_The task:_ Repeat the following lines exactly and nothing else: the line containing "The image size is (1210, 756)." and each line after it through the end of the listing.

_Entries shown:_
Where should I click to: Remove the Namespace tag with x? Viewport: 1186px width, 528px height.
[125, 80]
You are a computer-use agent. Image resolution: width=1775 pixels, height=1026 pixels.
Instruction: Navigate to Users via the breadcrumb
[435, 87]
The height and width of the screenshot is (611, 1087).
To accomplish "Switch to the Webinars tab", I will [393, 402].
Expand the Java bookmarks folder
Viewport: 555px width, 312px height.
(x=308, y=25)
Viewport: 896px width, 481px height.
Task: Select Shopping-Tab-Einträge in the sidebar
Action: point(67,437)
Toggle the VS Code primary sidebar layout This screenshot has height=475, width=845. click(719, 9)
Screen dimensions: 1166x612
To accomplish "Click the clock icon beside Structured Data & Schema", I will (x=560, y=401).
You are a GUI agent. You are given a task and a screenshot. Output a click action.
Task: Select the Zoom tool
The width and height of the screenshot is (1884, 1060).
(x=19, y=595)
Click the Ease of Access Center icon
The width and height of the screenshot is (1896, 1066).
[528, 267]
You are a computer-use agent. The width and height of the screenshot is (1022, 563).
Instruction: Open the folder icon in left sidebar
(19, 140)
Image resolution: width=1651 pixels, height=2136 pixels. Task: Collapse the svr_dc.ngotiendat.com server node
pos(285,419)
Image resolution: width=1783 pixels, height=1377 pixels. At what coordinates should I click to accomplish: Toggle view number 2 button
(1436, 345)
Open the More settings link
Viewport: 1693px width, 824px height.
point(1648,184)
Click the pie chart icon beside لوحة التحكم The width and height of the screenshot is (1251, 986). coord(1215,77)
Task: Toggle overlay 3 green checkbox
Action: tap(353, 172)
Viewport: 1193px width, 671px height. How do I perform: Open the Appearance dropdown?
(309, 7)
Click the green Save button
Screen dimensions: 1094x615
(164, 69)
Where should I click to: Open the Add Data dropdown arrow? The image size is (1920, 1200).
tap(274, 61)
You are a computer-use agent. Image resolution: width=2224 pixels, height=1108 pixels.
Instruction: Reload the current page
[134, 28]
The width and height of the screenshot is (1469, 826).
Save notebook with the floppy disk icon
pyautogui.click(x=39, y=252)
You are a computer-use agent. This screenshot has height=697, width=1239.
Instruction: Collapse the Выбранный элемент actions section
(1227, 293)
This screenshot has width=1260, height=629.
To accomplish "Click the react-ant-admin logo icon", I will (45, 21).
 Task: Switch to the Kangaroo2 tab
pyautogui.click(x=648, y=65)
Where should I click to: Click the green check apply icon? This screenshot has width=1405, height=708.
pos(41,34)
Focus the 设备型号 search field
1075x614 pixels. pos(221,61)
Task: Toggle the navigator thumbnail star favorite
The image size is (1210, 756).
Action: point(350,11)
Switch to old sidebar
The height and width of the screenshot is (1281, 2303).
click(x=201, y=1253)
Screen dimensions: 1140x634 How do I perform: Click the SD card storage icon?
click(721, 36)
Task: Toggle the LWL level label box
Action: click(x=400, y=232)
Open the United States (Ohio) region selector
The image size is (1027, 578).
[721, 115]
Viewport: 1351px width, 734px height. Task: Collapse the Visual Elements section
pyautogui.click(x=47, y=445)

_Answer space:_
The image size is (1210, 756).
Action: point(350,11)
Switch to old sidebar
The height and width of the screenshot is (1281, 2303).
click(x=201, y=1253)
Screen dimensions: 1140x634 How do I perform: Click the SD card storage icon?
click(721, 36)
Task: Toggle the LWL level label box
Action: click(x=400, y=232)
Open the United States (Ohio) region selector
The image size is (1027, 578).
[721, 115]
Viewport: 1351px width, 734px height. Task: Collapse the Visual Elements section
pyautogui.click(x=47, y=445)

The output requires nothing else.